§ **Quoted passage**
Begin

A. DATASET For a more accurate evaluation, we used two sets of data for a separate purpose. The first dataset is the 1,217 shared libraries and 106 executable files included in the Galaxy S8 (SM-G955N) with Android 8.1 (R16NW.G955NKSU1-CRD7). We selected this dataset because of two features. First, the code in this dataset is PIC in the ELF format. Second, these binaries are used for various purposes in the real world, and the pattern of the compiled code varies; therefore, we can encompass a wide range of code.
The second dataset contains 12 executable files of SPECint2006. Compared to the previous one, this dataset is suitable for performance measurements. The first one is disadvantageous in that it is difficult to properly run or measure performance, compared to the advantage that it can be used to test various patterns. Therefore, we evaluated the runtime overhead and space overhead with the second dataset.
In addition, for the purpose of evaluation on various compilers, we compiled this dataset through GCC 4.8 (first dataset is compiled with Clang 3.8)
B. DISASSEMBLY CORRECTNESS
Our rewriting technique requires the accurate identification between the instruction area and the data area in text segments. We consider the result of disassembly as correct when the result fully covers the text segments. Therefore, we evaluate whether the instruction area identified via disassembly and the data area dereferenced via the instructions (e.g., LDR) fully cover the text segments. In this subsection, we experiment the correctness of our disassembly module with the first dataset.
Our disassembly technique uses recursive traversal only; hence, it cannot identify the area in which the NOP instructions, which is used as padding, are placed before or after the literal pools, neither can it identify areas occupied by data chunks such as arrays or strings. Therefore, these areas are checked by manual inspection instead via commercial binary analysis tools such as IDA Pro. Except these cases, if there exist other unidentified areas, the disassembly is considered as failed. Moreover, we verified whether the instruction area overlapped with the area dereferenced via the LDR instruction. If an overlapped area exists, the result of the disassembly is considered to be incorrect. This is because such area may exist when the no-return function is not handled by our disassembly module. Table 2 shows the experimental results for 1,319 binaries in the first dataset. According to the experimental results, the 121 binaries were not with completely covered. The non-full coverage is attributed to two primary reasons: First, the most typical case is the unreachable unknown areas such as the dead code and the auto-generated code. We start disassembly only using recursive traversal at the start address of the program, the exported function, the address of landing pad in the exception handling table, and other addresses in the dynamic section. If there exists an unidentified area that cannot be reached from these addresses, the result of disassembly will be considered as failed. Second, the case is that misdisassembly occurred owing to the no-return function. Some functions such as abort, exit, stack_chk_fail, and _Unwind_Resume do not return. If these functions cannot be processed properly, overlapped areas may be found. We handle functions specified in the C++ ABI (application binary interface) and the LSB (linux standard base) [40] through the relocation information and heuristics. Except these functions, if other functions exist, which no-return function places in the end, our disassembly fails.

End

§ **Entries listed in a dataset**
Begin

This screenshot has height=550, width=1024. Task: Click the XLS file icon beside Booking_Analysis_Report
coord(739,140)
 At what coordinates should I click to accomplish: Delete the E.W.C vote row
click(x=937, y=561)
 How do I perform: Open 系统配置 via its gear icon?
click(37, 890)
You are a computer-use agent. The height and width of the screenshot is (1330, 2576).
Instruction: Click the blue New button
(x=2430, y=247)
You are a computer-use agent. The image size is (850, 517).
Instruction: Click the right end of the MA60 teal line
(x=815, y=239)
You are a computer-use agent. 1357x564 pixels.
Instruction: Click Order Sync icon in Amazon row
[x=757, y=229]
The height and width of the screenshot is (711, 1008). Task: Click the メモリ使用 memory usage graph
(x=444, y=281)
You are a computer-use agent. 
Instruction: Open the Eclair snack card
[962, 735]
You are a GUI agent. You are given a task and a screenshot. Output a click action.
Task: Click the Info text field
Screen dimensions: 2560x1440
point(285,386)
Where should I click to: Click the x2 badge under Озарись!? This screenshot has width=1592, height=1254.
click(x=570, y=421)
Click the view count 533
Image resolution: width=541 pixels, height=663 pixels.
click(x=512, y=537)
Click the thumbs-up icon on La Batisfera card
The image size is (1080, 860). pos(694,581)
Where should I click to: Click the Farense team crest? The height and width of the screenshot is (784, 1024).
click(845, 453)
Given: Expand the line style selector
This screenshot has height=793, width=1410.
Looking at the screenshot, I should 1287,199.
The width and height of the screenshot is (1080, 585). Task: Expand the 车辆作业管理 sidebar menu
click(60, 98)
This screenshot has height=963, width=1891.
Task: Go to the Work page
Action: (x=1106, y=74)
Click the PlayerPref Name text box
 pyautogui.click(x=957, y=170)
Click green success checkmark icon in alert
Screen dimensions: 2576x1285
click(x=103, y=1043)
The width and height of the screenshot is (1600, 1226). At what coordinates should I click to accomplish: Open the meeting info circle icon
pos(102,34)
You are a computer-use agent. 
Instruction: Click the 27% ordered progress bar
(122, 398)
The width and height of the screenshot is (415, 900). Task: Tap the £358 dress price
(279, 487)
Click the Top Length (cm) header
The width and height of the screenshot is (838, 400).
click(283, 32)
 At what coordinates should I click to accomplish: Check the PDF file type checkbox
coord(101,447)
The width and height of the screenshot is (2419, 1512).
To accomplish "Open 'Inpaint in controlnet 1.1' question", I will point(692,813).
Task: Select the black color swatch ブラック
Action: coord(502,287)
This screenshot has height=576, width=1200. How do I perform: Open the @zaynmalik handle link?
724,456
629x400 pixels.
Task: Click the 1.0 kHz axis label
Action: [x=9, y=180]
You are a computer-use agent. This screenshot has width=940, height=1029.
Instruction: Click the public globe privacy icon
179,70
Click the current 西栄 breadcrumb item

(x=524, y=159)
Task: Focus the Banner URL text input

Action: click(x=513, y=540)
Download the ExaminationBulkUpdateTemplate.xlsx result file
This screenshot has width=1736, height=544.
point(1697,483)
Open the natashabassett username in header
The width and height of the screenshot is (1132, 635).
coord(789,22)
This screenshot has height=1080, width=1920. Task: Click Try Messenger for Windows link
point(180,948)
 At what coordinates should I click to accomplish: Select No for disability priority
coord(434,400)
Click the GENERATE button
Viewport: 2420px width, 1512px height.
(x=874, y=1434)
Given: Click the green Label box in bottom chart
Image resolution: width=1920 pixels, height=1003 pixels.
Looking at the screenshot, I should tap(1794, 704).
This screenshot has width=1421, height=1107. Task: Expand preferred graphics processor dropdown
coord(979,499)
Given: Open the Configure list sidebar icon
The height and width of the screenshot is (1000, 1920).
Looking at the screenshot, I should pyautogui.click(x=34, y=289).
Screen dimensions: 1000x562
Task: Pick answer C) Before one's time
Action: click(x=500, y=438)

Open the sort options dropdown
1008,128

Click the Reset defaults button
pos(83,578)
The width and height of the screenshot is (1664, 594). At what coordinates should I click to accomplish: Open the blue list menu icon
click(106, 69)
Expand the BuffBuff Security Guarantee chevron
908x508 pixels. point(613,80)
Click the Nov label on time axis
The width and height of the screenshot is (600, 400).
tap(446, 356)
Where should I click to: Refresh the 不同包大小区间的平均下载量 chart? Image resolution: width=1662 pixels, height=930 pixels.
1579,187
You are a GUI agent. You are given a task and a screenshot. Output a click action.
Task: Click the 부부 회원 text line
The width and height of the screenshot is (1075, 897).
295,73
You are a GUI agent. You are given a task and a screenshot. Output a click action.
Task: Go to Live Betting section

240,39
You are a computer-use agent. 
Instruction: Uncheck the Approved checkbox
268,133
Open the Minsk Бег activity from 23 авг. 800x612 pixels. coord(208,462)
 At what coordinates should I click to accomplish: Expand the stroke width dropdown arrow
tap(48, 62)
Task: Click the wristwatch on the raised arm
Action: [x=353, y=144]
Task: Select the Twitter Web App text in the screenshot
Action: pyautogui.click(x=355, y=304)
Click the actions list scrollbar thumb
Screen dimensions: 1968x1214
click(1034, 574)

End

§ **What you need to do**
1. According to the passage on datasets and disassembly correctness, which compiler was used to build the second dataset?
2. Render the entries from the line with "The width and height of the screenshot is (1664, 594)." to the line with "click(106, 69)" as a JSON list of strings, one string per line.

§ **Task solutions**
1. GCC 4.8

2.
[
  "The width and height of the screenshot is (1664, 594). At what coordinates should I click to accomplish: Open the blue list menu icon",
  "click(106, 69)"
]